Figure 7e shows the fluorescence spectra after adding different concentrations of H2O2 to the CDs + OPD system. As can be seen, with the increase in H2O2 concentration, the fluorescence intensity of CDs at 450 nm decreased, and the fluorescence intensity of DAP at 560 nm increased. A linear relationship was observed between I560/I450 and the logarithmic value of the hydrogen peroxide concentration (logCH2O2) at 1–20 μM (I560/I450 = 0.326logCH2O2 + 0.300, R2 = 0.991) and 20–200 μM (I560/I450 = 0.707logCH2O2–0.204, R2 = 0.994) (Figure 7f). The detection limit calculated based on the signal-to-noise ratio of three (S/N = 3) was 0.42 μM. The comparison between the determination of H2O2 using different nanomaterials and methods is demonstrated in Table 1 [47,49,51,52,53,54]. The LOD was lower than that obtained using iron-doped CuSn(OH)6 microspheres (Fe/CuSn(OH)6) [51], FePt-Au ternary metallic hybrid nanoparticles (Fe Pt/AuHNPs) [52], mesoporous MnCo2O4 [47], Ru/C3N4 [49], Fe-doped carbon dots immobilized on cellulose nanofibrils (CNF/FeCDs) [53], and zinc and nitrogen co-doped multifunctional carbon dots (N,Zn/CDs) [54].

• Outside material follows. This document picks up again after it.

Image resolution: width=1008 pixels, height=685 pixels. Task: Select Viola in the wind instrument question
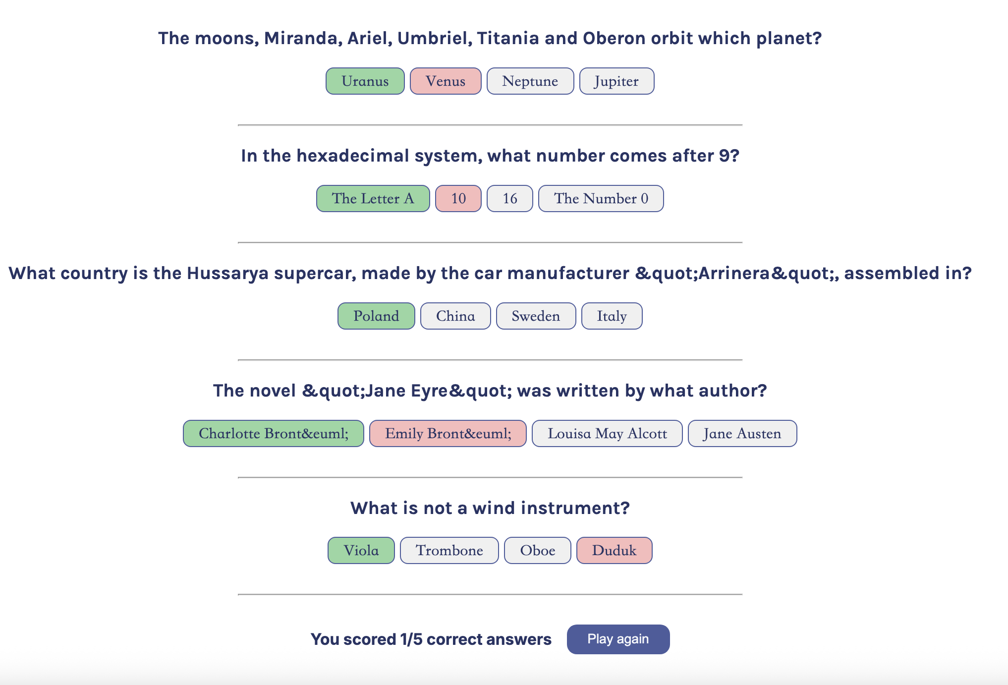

2.7. The Selectivity of the Detection and Real Sample Analysis

Selectivity is important for the application of the sensor. To evaluate the detection selectivity of the constructed ratiometric fluorescence sensor using CDs as luminophores and nanozymes, the effect of ascorbic acid (AA), L-cysteine, D-fructose (D-fru), glucose (Glu), lactose, Na+, Mg2+, Ca2+, D,L-tryptophan (D,L-try), D-sorbitol, PO43−, Zn2+, Mn2+, vitamin B1, melamine, and Fe3+ was investigated. Figure 8 shows the fluorescence intensity ratioof the OPD + CDs solution in the absence (F0) or presence (F) of different substances, where F or F0 were calculated using the fluorescence intensity (I) at 560 nm and 450 nm (F = I560/I450). As shown, in the presence of H2O2, the signal increased significantly. In contrast, when the above substances were added, there was no obvious change in I560/I450, indicating that the ratiometric fluorescence sensor had good selectivity.
The H2O2 in milk was detected with a standard addition method. As shown in Table 2, a good recovery, ranging from 97.0% to 102%, was obtained when the constructed ratiometric fluorescence sensor was applied to detect H2O2. The relative standard deviation (RSD) of the determination was less than 2.9%, proving good reliability.

3. Materials and Methods

3.1. Chemicals and Materials

L-histidine was obtained from Shanghai Kangjie Biological Technology Development Co., Ltd. (Shanghai, China). Hydrogen peroxide (H2O2) and zinc chloride (ZnCl2) were provided by Tianjin Yongda Chemical Reagent Co., Ltd. (Tianjin, China). Tryptophan (Trp), 1,4-benzoquinone (BQ), tert-butanol (TBA), o-phenylenediamine (OPD), ascorbic acid (AA), L-cysteine, D-fructose, glucose, D-sorbitol, melamine, vitamin B1, lactose, trisodium phosphate anhydrous (Na3PO4), sodium chloride (NaCl), iron chloride (FeCl3), magnesium sulfate (MgSO4), Manganese acetate tetrahydrate (Mn(CH3COO)2·4H2O), calcium chloride (CaCl2), D, L-tryptophan, and 3,3′,5,5′-tetramethylbenzidine dihydrochloride (TMB) were purchased from Aladdin Reagent Company (Shanghai, China). Milk was purchased from a local supermarket (Hangzhou, China).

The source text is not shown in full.